Structured and Unstructured Docs in Azure Search

To provide uniform search capabilities across both - structured (Azure SQL) and unstructured (Azure Blob) documents we need to combine indexed data in a single searchable index.

Create Azure resources
Index Schema
Scoring Profile
BlobIndexer
SQLIndexer
Custom Skillset
Web Application DotNet
WebApp Hosting
Reporting
SQL data preparation
Blob Data Preparation
References

Create Azure resources

Create Azure Search and Cognitive service

Index Schema

Prepare a schema that would be populated by indexers, we will use postman to send th REST API call

Import Postman collection/environment (refer to details in Search Index Creation folder)
Create index by sending POST API request CreateIndex
Fiedls created by Json definition contain fields that will be populated by indexer from SQL (e.g Event_Type, Source etc), from Blob data (content_type etc), by cognitive services skills ( locations, keyphrases, organizations) and by custom skill (EventType)

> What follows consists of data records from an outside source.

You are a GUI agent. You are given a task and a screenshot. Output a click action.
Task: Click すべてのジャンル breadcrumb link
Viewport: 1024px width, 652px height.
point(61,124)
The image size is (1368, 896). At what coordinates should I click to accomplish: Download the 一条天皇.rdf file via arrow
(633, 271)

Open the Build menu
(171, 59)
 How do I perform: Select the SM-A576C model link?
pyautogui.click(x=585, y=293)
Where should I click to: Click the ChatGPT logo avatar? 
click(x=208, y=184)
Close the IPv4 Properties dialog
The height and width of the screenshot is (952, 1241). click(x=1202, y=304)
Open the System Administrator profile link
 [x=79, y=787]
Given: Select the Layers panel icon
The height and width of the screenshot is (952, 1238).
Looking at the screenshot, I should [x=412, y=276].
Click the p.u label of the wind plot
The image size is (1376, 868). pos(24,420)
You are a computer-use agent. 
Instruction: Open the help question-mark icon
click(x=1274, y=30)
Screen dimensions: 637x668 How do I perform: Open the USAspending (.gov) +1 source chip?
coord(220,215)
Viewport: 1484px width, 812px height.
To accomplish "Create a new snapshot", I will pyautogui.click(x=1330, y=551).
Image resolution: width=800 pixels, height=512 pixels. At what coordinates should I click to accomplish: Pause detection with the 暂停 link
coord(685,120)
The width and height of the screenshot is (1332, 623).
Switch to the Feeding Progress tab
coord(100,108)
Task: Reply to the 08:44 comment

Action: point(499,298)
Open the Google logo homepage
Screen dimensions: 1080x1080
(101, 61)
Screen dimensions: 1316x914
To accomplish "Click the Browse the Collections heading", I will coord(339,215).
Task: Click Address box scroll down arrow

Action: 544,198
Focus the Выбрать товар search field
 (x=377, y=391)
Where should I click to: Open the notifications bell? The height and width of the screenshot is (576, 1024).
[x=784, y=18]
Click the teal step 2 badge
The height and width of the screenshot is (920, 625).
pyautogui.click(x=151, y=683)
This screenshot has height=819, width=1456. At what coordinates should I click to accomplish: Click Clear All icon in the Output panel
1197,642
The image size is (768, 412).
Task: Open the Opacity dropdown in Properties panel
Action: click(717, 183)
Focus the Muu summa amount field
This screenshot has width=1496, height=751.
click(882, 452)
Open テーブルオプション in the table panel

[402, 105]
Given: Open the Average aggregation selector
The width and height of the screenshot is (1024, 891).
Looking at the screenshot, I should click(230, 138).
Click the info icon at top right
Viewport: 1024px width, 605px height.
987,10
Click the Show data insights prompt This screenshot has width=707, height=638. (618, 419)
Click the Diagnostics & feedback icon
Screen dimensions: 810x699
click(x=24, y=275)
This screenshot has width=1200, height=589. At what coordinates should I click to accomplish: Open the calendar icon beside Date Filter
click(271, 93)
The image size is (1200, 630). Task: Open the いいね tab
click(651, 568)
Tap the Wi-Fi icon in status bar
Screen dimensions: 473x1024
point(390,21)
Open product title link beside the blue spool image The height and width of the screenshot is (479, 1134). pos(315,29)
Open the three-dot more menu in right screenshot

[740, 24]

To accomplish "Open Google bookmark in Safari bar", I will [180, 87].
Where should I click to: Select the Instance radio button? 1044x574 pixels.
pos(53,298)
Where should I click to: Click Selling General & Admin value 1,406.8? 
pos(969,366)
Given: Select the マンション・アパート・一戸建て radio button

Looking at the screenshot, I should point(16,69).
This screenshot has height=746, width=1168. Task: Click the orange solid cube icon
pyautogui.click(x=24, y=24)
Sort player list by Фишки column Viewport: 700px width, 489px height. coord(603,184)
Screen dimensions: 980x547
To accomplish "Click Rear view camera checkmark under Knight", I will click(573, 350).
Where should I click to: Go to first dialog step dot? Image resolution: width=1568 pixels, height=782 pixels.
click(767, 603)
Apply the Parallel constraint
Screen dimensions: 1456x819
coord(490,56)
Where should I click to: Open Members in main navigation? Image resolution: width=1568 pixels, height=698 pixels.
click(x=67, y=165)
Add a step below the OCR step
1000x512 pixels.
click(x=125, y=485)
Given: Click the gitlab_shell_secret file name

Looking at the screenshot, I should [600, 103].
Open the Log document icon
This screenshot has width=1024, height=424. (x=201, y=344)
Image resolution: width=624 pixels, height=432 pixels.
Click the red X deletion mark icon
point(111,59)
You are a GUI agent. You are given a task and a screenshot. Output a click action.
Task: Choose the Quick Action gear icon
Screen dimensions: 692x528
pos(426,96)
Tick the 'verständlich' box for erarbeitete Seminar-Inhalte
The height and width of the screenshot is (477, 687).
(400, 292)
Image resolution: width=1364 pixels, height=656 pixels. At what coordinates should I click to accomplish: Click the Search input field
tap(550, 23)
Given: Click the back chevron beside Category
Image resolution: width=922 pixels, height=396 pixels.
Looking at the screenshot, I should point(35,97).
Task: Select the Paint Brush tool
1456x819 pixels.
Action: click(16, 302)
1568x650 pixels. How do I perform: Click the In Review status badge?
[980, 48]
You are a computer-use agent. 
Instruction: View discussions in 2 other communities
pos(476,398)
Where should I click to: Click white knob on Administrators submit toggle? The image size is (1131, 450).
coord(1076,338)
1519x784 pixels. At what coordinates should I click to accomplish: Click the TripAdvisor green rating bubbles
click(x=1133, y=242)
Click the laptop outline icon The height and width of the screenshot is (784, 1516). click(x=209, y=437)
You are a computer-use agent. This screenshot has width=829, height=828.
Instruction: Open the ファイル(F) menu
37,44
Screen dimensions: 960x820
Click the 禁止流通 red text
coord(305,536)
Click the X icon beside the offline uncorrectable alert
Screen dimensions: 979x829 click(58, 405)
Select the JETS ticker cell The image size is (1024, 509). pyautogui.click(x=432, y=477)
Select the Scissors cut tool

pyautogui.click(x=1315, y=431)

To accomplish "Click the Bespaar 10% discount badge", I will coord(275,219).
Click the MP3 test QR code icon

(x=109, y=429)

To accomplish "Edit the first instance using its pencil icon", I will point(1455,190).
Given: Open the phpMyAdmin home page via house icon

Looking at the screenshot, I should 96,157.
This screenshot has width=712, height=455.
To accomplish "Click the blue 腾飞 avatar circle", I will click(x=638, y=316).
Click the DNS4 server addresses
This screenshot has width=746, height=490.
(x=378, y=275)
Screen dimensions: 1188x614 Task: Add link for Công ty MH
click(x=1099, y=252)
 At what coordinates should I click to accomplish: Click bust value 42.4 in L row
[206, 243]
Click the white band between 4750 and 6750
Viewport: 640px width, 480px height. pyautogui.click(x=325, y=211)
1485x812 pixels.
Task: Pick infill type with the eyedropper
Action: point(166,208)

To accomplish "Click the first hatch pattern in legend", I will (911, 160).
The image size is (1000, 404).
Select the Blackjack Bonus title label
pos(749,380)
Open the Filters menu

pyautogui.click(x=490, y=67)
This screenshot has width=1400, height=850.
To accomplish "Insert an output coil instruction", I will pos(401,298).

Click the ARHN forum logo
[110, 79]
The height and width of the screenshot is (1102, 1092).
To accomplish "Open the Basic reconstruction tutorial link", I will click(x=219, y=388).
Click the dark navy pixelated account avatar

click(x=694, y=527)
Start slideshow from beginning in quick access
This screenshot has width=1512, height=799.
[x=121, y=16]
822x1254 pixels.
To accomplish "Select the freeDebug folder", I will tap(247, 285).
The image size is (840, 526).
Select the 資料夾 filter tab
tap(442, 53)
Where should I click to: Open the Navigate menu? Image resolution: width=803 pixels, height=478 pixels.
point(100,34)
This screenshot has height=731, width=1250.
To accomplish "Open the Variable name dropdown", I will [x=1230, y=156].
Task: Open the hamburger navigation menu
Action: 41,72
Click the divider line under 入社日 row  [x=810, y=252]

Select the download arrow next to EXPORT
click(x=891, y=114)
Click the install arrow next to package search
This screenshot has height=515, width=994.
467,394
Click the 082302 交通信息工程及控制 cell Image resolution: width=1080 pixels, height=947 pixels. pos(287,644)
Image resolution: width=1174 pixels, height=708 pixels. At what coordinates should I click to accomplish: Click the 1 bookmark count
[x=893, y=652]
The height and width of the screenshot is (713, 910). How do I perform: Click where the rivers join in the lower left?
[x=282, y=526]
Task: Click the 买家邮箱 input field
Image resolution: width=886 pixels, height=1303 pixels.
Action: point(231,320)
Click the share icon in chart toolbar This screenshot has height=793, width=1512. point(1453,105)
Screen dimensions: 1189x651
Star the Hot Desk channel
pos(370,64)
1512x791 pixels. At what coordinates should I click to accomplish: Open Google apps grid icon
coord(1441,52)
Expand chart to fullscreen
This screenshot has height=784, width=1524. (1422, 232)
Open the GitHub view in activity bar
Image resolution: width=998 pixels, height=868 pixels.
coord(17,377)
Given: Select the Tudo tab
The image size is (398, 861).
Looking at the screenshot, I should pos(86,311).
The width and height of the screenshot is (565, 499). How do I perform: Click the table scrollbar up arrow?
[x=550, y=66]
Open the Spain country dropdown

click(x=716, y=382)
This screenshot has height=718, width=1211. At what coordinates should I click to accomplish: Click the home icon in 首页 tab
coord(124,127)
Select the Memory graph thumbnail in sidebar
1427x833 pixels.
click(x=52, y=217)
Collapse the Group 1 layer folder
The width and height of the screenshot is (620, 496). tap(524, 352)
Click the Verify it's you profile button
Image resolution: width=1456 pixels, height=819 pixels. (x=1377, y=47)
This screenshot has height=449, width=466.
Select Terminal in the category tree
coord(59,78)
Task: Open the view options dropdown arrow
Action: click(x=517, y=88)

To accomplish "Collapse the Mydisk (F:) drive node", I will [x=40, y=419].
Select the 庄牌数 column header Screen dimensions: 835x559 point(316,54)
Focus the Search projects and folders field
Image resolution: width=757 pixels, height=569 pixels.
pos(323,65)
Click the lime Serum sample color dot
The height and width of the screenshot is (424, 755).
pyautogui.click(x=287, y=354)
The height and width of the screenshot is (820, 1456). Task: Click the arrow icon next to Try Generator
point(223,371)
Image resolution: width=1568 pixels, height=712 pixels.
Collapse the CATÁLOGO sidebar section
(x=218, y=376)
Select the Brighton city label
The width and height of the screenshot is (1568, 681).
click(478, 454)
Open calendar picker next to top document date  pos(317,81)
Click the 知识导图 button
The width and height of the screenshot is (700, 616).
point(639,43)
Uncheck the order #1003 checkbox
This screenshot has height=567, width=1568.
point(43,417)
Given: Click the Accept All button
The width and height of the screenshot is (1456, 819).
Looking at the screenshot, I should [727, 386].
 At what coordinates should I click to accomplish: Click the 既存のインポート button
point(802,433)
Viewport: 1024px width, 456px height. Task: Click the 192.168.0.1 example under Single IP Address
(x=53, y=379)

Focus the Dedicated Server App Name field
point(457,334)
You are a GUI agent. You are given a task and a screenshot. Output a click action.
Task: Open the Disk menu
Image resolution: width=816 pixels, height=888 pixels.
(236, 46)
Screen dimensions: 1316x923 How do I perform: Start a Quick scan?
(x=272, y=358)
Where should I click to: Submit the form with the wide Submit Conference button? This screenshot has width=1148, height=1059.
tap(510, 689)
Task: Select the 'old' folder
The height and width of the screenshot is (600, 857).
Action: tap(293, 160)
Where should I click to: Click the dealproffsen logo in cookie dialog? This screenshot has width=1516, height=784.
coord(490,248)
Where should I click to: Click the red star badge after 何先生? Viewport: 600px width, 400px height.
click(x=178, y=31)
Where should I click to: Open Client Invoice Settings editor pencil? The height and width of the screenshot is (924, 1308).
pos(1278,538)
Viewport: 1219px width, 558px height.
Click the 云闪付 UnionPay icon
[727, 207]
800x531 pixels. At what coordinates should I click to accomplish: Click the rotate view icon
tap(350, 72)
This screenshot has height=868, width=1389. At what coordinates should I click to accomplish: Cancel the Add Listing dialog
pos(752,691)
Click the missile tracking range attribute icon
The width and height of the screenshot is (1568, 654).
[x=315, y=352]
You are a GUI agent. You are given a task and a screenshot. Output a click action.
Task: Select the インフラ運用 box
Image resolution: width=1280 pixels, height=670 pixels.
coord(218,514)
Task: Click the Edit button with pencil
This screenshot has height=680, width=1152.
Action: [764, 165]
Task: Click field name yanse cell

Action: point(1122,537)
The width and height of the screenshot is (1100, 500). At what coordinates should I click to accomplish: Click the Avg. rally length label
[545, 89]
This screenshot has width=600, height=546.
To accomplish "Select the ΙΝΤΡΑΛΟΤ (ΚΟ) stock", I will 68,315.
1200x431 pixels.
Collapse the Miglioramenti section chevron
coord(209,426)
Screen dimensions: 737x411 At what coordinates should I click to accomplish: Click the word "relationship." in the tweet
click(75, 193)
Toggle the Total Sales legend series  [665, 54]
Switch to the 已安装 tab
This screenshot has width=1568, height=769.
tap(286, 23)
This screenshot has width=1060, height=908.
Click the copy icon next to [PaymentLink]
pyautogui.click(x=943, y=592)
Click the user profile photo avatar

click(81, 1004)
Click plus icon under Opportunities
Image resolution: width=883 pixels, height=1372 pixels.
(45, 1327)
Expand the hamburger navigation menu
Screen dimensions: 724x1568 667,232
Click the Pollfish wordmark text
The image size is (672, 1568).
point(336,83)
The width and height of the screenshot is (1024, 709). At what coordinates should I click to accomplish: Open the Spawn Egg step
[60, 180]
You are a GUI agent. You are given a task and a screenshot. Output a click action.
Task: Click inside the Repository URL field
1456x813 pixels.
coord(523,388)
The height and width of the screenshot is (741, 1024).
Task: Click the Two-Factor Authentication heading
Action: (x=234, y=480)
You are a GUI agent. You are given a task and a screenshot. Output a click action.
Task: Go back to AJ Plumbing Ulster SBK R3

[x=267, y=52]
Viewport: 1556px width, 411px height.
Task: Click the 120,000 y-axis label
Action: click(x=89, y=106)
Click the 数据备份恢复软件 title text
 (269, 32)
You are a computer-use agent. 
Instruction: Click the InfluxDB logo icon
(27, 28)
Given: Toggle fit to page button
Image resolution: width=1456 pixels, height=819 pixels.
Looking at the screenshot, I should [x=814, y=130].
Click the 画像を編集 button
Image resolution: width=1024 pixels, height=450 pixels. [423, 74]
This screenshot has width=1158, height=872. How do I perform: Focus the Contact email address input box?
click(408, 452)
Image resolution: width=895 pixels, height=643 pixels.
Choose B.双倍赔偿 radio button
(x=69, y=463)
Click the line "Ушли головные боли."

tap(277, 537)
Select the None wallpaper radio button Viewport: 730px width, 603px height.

** Index Key ** filed ID is populated by both indexers and should be unique across both, sql populates it with PRIMARY KEY and Blob with unique path to the blob file.

Scoring Profile

Part of the index definition is also Scoring Profiles helping to boost keyphrases, project name and most recent high ranking records.

 "scoringProfiles": [  
	    {  
	      "name": "boostKeys",  
	      "text": {  
	        "weights": {  
	          "keyphrases": 1.5,  
	          "Project_Name": 5  
	        }  
	      }  
	    },  
	    {  
	      "name": "newAndHighlyRated",  
	      "functions": [  
	        {  
	          "type": "freshness",  
	          "fieldName": "LessonDate",  
	          "boost": 10,  
	          "interpolation": "quadratic",  
	          "freshness": {  
	            "boostingDuration": "P365D"  
	          }  
	        },  
	        {
	          "type": "magnitude",  
	          "fieldName": "rating",  
	          "boost": 10,  
	          "interpolation": "linear",  
	          "magnitude": {  
	            "boostingRangeStart": 1,  
	            "boostingRangeEnd": 5,  
	            "constantBoostBeyondRange": false  
	          }  
	        }  
	      ]  
	    }  
     ]

DataSources

Prepare SQL and Blob data (refer to the sections below) and define Blob and SQL DataSources using Rest API

For SQL DataSource enable change tracking fo the table to be sure Indexer only indexes updated fields:

 {
            "name": "sharepointexport",
            "description": "source for excel parsed data",
            "type": "azuresql",
            "subtype": null,
            "credentials": {
                "connectionString": "{{sqlConnectionUrl}};"
            },
            "container": {
                "name": "[Lessons$]"
            },
            "dataChangeDetectionPolicy": {"@odata.type" : "#Microsoft.Azure.Search.SqlIntegratedChangeTrackingPolicy"},
            "dataDeletionDetectionPolicy": null
}

Indexer setup

Now we will define how indexers will process data and populate index. Create Skillsets prior to creating indexers if they use them like in our example.

BlobIndexer

Refer to CreateBlobIndexer example in postman collection, it maps fields typically extracted by BlobIndexer to the schema we defined using fieldMappings :

     "fieldMappings": [
                {
                    "sourceFieldName": "metadata_storage_path",
                    "targetFieldName": "ID",
                    "mappingFunction": {
                        "name": "base64Encode",
                        "parameters": null
                    }
                },
                {
                    "sourceFieldName": "metadata_storage_path",
                    "targetFieldName": "metadata_storage_path",
                    "mappingFunction": null
                },
                {
                    "sourceFieldName": "metadata_storage_path",
                    "targetFieldName": "Source",
                    "mappingFunction" : { "name" : "extractTokenAtPosition", "parameters" : { "delimiter" : "/", "position" : 4 } }
                },
                {
                	
                    "sourceFieldName": "metadata_last_modified",
                    "targetFieldName": "LessonDate",
                    "mappingFunction": null
                },
                {
                	
                    "sourceFieldName": "metadata_content_type",
                    "targetFieldName": "content_type",
                    "mappingFunction": null
                },
                {
                	
                    "sourceFieldName": "Project_Name",
                    "targetFieldName": "Project_Name",
                    "mappingFunction": null
                }
     ]

it' important to have ID mapped to uniquely identified field, and we map also fields with similar meaning with sql data. In this example above we also extract part of the Path in the blob container to serve as Source field data. And we map the custom Project_Name metadata from blob record to the index as well.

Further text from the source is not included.